Totalisant plus de 10 millions d'entrées dans le monde, le film avait aussi décroché cinq nominations aux Oscars.

Connu pour son perfectionnisme, Jean-Paul Rappeneau choisissait ses projets avec soin, ne craignant pas de laisser s'écouler de longues années entre chaque film.

"Je ne suis pas comme un pommier qui fait tomber ses fruits chaque automne. Mon rythme, c'est plutôt un film tous les cinq ou six  ans. Je ne vois pas pourquoi on devrait enchaîner les projets. A moins bien sûr d'avoir besoin d'argent...", disait-il à l'hebdomadaire Paris Match en 2015.

Populaire et exigeant 

Né le 8 avril 1932 dans une famille nombreuse, il avait abandonné des études de droit pour se lancer dans le cinéma, notamment auprès de Louis Malle ("Au revoir les enfants")dont il devient l'assistant, co-écrivant le scénario de "Zazie dans le métro".

Il avait fait ses premiers pas de réalisateur en signant en 1966 "La vie de château", dans lequel Catherine Deneuve campe une épouse rongée par l'ennui aux côtés de Philippe Noiret.

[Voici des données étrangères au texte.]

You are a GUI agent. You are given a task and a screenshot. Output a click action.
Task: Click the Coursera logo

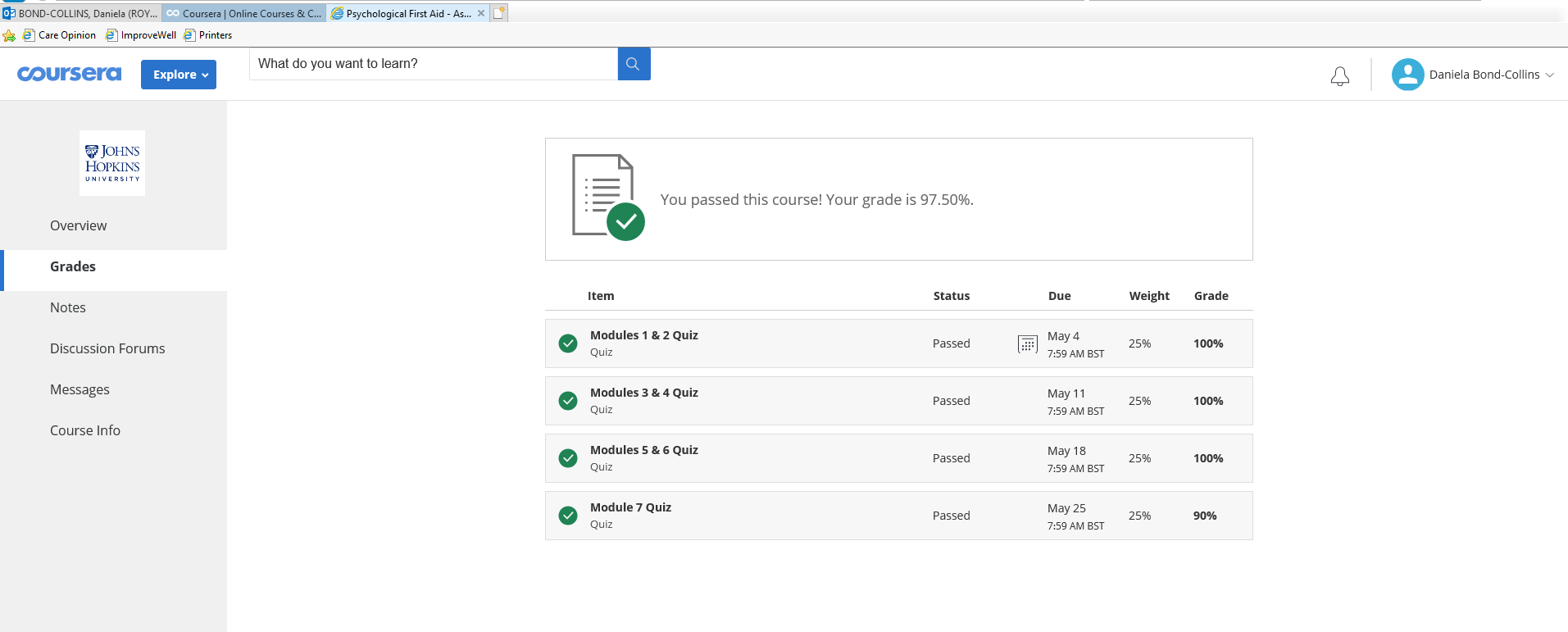69,74
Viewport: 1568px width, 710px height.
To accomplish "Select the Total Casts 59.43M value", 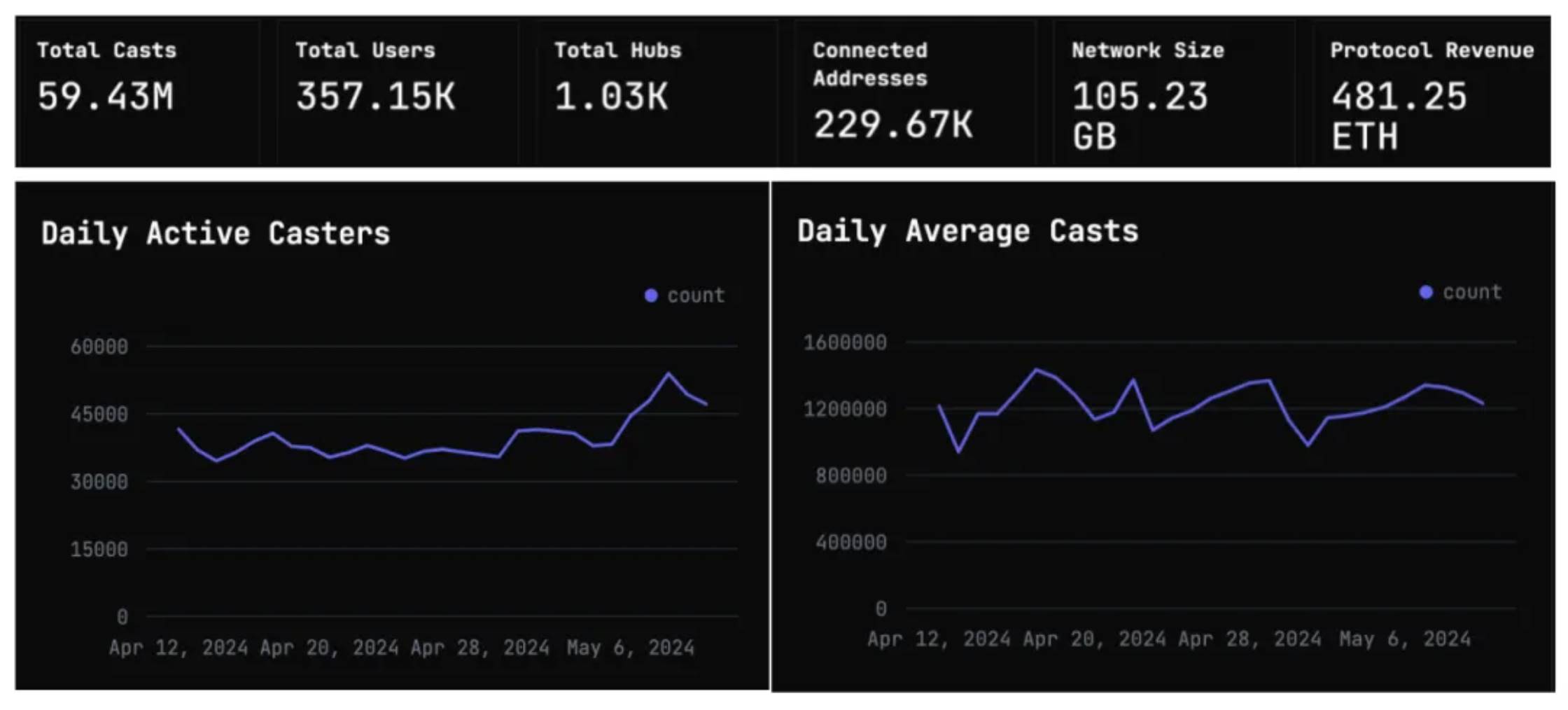I will 106,97.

Si ses débuts coïncident avec l'éclosion de la Nouvelle Vague, il s'était toujours tenu à distance de ce mouvement qui révolutionna le cinéma français dans les années 50-60. "A l'exception d'+A bout de souffle+ et d'+Hiroshima mon amour+, aucun des films (de la Nouvelle Vague) ne me plaisait vraiment", disait-il.

Tenant d'un cinéma populaire et exigeant, Jean-Paul Rappeneau avait ensuite enchaîné les succès.

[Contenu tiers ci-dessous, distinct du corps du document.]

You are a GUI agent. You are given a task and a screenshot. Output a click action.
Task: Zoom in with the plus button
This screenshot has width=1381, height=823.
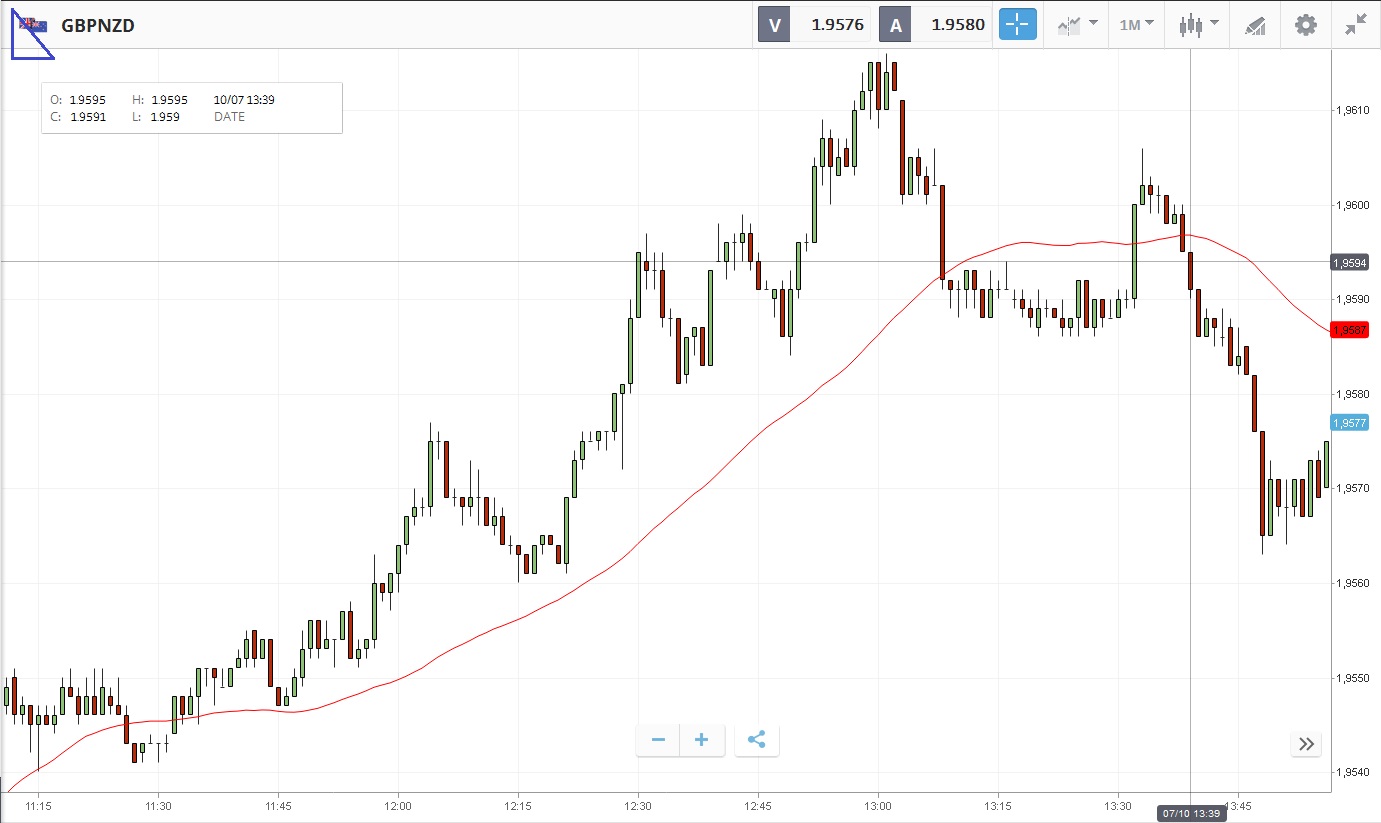[702, 740]
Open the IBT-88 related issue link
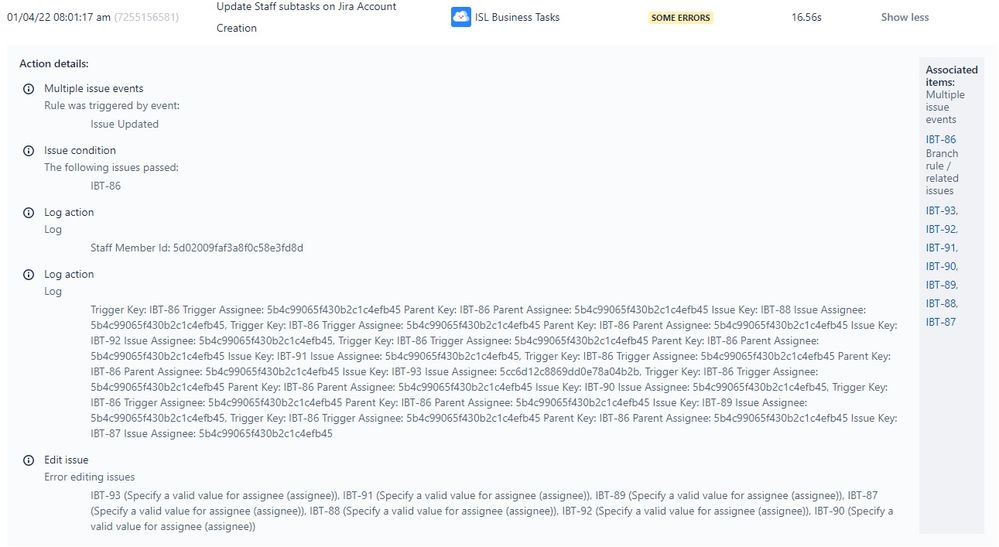 [x=941, y=304]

En 1995, il avait relevé un autre défi en portant à l'écran "Le Hussard sur le toit", avec Olivier Martinez et Juliette Binoche, tiré du roman de Jean Giono, réputé difficile à adapter.

Son dernier film, la comédie dramatique "Belles Familles", remontait à 2015 et mettait en scène Mathieu Amalric, Karin Viard et Marine Vacth.

En 2025, Jean-Paul Rappeneau avait publié ses mémoires ("Vive allure") dans lesquelles transparaissait son approche singulière du métier de cinéaste. "Quand un film se termine, disait-il, je suis comme un naufragé sur la plage, j'attends le prochain voyage".